SC483 - Hands-on: Machine Learning in Optical Networks
Monday, 09 March
08:30 - 12:30
Short Course Level:
Massimo Tornatore, Politecnico di Milano, Italy, Darko Zibar, DTU FOTONIK, Denmark
Short Course Description:
Machine learning (ML) has recently attracted a surge of interest in optical networking research due to its pattern recognition and predictive capabilities for various key networking applications. Large-scale monitoring data are generated every day in optical networks, which makes ML a promising solution for decision making. In this short course, we introduce the fundamental concepts and principles of ML, both from theoretical and industrial viewpoints, and the key emerging technologies in this process. We survey existing work on various applications in optical networking domain, ranging from predictive maintenance to quality of transmission estimation. Moreover, we discuss integration of advanced ML models into the network control and management architecture, and discuss potential challenges therein. Finally, we carry out a hands-on tutorial for participants who are interested in real-world application of ML in optical networks. We aim to provide a general overview of the key problems, common formulations, existing methodologies and future directions. This course will inspire the audience and facilitate ML research and development in optical networking.

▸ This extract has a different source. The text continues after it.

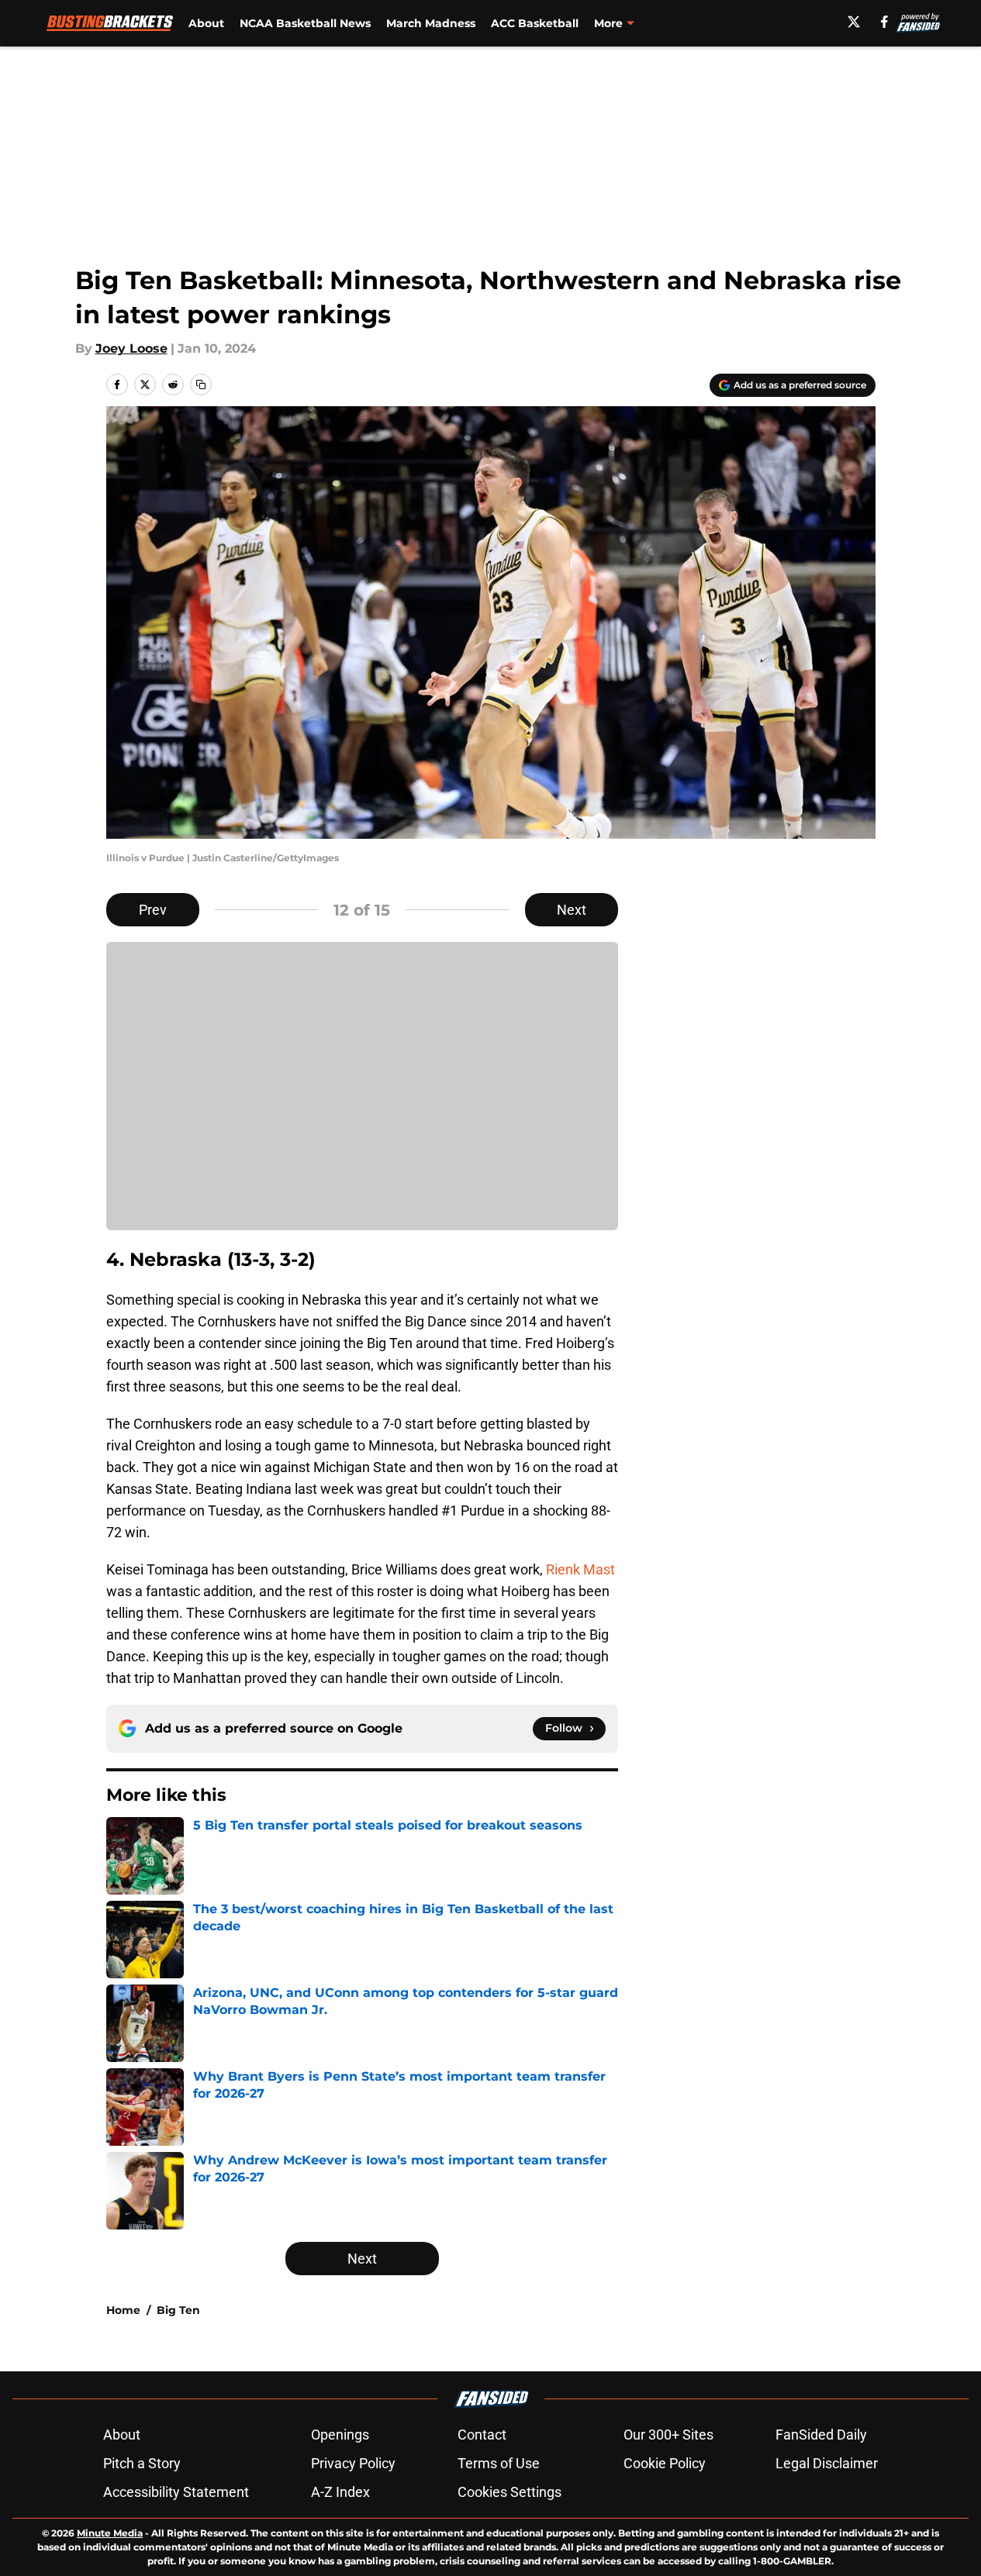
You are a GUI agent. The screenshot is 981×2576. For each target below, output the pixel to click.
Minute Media (110, 2533)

The outline is given below,
- Industrial Perspective
- Fundamental concept of ML
- ML Model Learning and Evaluation
- Applications in Networks
- Quality of Transmission
- Failure detection and identification
- Overview of other applications
- Control and Management Architecture
- Hand-on lab activity
Short Course Benefits:
This course should enable participants to,
- Identify industrial drivers for ML in optical networking industry
- Explain the machine learning classes and categories necessary to build relevant algorithms
- Determine most relevant ML algorithms used in practice
- Understand the current status of the technology and its applications
- Compare properties and requirements for various ML evaluation techniques
- Determine integration of ML in state-of-the-art network architecture.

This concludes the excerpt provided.